La jeune femme a été placée à cinq jours de détention administrative pour «manque de respect» envers la «Marche des volontaires», un chant patriotique.

Coiffée d’un bonnet fantaisie orné de petits bois de cerfs et sourire aux lèvres, Yang Kaili a chanté la «Marche des volontaires» – «Debout peuple qui ne veut plus être esclave» – devant la caméra de son ordinateur, tout en imitant les gestes saccadés d’un chef d’orchestre. «Bonsoir, camarades», a  salué la jeune fille de 21 ans, dans sa vidéo diffusée sur la plateforme Huya, spécialisée dans les vidéos en direct.

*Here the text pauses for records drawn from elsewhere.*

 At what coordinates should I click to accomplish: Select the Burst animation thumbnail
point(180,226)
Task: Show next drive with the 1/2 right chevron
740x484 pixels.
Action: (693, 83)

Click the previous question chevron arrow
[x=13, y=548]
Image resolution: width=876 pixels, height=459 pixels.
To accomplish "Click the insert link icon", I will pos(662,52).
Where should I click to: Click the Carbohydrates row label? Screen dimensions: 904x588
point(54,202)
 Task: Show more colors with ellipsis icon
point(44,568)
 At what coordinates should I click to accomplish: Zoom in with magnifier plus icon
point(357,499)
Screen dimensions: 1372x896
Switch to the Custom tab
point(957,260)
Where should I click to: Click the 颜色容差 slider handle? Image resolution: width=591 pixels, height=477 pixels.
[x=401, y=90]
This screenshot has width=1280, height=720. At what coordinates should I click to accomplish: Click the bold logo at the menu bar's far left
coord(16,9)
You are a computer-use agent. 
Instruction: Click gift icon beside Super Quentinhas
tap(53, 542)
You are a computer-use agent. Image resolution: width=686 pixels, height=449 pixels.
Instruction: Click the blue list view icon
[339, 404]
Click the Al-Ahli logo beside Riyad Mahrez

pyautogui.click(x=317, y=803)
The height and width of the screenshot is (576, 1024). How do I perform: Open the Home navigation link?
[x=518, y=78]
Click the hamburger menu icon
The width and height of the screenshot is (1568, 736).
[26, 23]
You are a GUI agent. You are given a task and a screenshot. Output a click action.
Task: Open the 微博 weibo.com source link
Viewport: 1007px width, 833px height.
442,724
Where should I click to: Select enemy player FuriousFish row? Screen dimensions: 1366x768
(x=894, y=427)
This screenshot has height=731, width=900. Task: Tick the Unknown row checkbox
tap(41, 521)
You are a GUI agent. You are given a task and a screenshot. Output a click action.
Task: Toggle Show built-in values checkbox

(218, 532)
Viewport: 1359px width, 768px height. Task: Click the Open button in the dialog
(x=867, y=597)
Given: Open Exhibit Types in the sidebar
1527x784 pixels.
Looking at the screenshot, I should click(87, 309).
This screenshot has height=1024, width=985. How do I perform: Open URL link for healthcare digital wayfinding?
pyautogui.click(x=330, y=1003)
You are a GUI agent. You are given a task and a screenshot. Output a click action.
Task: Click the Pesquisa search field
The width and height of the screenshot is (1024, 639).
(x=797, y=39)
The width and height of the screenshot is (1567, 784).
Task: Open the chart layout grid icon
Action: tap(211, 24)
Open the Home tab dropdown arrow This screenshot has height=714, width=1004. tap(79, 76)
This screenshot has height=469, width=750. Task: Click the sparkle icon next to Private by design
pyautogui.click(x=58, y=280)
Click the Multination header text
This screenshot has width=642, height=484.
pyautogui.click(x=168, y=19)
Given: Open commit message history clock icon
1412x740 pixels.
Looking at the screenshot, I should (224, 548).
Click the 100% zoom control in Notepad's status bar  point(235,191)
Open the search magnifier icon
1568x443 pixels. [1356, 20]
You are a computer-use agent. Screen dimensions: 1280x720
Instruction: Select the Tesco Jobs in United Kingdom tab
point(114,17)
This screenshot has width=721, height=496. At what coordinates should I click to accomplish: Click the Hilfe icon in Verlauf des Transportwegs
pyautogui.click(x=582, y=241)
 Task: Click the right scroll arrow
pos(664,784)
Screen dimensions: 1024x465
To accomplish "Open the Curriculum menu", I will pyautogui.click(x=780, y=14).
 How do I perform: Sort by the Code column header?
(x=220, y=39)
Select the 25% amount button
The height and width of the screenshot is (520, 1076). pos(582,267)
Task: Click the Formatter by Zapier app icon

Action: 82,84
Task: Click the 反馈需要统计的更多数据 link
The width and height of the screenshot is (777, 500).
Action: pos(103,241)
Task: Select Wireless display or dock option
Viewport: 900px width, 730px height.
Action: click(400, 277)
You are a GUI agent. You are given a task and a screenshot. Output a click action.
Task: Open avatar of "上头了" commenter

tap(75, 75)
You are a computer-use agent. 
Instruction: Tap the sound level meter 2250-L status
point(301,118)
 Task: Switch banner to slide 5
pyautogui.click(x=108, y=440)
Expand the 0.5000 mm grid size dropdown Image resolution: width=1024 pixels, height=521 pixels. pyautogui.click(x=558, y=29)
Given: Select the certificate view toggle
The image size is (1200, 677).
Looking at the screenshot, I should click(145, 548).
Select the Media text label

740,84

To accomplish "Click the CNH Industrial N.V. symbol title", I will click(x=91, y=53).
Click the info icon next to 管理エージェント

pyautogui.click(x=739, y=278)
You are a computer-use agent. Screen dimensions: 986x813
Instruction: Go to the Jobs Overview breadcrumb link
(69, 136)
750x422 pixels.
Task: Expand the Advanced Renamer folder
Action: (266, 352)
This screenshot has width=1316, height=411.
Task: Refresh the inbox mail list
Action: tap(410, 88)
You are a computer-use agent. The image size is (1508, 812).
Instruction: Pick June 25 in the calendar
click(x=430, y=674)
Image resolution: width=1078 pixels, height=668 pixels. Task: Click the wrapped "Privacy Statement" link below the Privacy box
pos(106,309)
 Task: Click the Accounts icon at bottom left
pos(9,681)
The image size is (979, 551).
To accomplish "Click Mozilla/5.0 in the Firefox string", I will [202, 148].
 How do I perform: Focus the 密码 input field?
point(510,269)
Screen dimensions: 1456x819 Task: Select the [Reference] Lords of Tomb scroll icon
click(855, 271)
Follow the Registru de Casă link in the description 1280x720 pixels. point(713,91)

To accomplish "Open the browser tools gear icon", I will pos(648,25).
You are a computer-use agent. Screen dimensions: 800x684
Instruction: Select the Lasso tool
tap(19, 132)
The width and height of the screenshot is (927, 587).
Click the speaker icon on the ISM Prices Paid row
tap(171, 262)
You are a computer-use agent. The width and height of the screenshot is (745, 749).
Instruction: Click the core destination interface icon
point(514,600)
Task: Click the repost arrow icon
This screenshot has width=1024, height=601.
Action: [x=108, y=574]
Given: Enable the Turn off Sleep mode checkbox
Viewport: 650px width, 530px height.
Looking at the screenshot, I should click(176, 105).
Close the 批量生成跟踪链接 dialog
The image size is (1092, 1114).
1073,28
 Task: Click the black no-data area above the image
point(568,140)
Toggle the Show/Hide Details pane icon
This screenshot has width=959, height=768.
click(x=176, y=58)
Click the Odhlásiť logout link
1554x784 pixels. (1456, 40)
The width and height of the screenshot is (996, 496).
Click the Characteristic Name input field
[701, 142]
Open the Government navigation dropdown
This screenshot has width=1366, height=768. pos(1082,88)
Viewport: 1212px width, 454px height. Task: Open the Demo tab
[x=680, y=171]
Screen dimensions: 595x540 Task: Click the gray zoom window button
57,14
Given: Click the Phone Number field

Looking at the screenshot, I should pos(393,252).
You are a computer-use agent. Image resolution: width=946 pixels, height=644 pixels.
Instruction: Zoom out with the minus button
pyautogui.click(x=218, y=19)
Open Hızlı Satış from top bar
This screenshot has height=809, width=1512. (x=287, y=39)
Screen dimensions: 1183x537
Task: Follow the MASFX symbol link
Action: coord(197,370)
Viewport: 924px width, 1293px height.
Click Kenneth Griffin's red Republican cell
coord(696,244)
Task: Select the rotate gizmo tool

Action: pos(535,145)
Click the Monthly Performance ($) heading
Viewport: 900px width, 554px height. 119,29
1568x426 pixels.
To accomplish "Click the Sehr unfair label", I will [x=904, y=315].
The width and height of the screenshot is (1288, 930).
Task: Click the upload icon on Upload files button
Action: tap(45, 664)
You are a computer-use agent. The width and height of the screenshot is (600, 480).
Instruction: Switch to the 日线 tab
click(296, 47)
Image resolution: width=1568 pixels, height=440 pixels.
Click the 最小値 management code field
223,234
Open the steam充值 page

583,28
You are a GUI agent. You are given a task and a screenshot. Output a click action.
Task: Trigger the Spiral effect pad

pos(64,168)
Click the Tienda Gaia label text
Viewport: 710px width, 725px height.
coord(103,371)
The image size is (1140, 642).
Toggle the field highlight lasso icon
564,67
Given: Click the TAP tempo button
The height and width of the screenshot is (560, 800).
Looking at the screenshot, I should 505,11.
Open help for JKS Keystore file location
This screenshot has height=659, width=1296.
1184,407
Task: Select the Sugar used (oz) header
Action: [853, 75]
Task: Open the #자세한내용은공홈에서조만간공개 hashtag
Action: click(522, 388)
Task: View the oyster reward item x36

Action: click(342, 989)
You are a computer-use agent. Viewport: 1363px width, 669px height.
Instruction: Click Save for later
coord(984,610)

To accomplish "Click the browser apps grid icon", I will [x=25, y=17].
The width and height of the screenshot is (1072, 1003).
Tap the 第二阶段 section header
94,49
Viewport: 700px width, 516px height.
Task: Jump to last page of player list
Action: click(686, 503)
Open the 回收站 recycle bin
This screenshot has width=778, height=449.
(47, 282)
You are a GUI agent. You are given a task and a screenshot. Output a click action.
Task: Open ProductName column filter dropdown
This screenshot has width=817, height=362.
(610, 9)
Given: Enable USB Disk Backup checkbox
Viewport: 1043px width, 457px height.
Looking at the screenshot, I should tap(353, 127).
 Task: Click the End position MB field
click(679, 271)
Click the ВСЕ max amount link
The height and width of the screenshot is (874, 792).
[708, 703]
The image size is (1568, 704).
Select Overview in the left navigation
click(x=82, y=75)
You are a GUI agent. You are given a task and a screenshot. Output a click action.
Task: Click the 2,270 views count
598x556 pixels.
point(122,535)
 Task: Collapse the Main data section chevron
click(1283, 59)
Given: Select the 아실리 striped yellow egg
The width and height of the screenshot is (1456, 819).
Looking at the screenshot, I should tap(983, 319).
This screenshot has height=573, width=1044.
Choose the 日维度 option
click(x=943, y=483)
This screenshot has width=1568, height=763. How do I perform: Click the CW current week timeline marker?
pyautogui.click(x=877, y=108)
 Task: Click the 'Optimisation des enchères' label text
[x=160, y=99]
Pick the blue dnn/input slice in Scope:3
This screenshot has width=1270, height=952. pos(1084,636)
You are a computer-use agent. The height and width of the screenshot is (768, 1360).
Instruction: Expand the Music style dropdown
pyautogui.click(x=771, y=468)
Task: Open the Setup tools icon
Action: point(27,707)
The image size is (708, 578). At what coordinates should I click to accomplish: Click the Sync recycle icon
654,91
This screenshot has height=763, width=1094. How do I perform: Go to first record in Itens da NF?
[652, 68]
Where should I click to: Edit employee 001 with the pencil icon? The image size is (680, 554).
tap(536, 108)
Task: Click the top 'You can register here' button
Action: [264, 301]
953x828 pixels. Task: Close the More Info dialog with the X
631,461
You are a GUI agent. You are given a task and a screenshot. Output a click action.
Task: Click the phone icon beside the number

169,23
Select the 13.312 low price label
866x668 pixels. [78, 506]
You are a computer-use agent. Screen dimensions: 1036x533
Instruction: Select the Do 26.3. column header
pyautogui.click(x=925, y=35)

Le compte de la jeune fille était suivi par des dizaines de millions d’abonnés sur des sites de ce genre. Elle était l’une des nombreuses célébrités diffusant des vidéos d’elles-mêmes sur la toile pour y raconter sa vie, chanter, danser ou se maquiller. La notoriété de Yang Kaili avait conduit la chaîne de télévision publique CCTV à l’inviter sur son plateau cet été.

Suite à son interprétation de l’hymne national, elle a dû adresser un message d’excuses à ses admirateurs, dans lequel elle a assuré que «l’hymne national est un chant solennel et je n’aurais pas dû le chanter» depuis ma chambre pour une vidéo en direct.

«Je vais arrêter mes activités de vidéo en direct, me rectifier, tirer les amères leçons de cette affaire, réfléchir sur moi-même et accepter pleinement d’être rééduquée en matière d’idéologie politique et de patriotisme», a-t-elle poursuivi.

La condamnation de la jeune femme entre dans le cadre d’une nouvelle loi votée par le Parlement l’an dernier. Ainsi, est punie jusqu’à trois ans de prison, une personne qui modifie les paroles de l’hymne national ou l’interprète de façon «irrespectueuse» en public.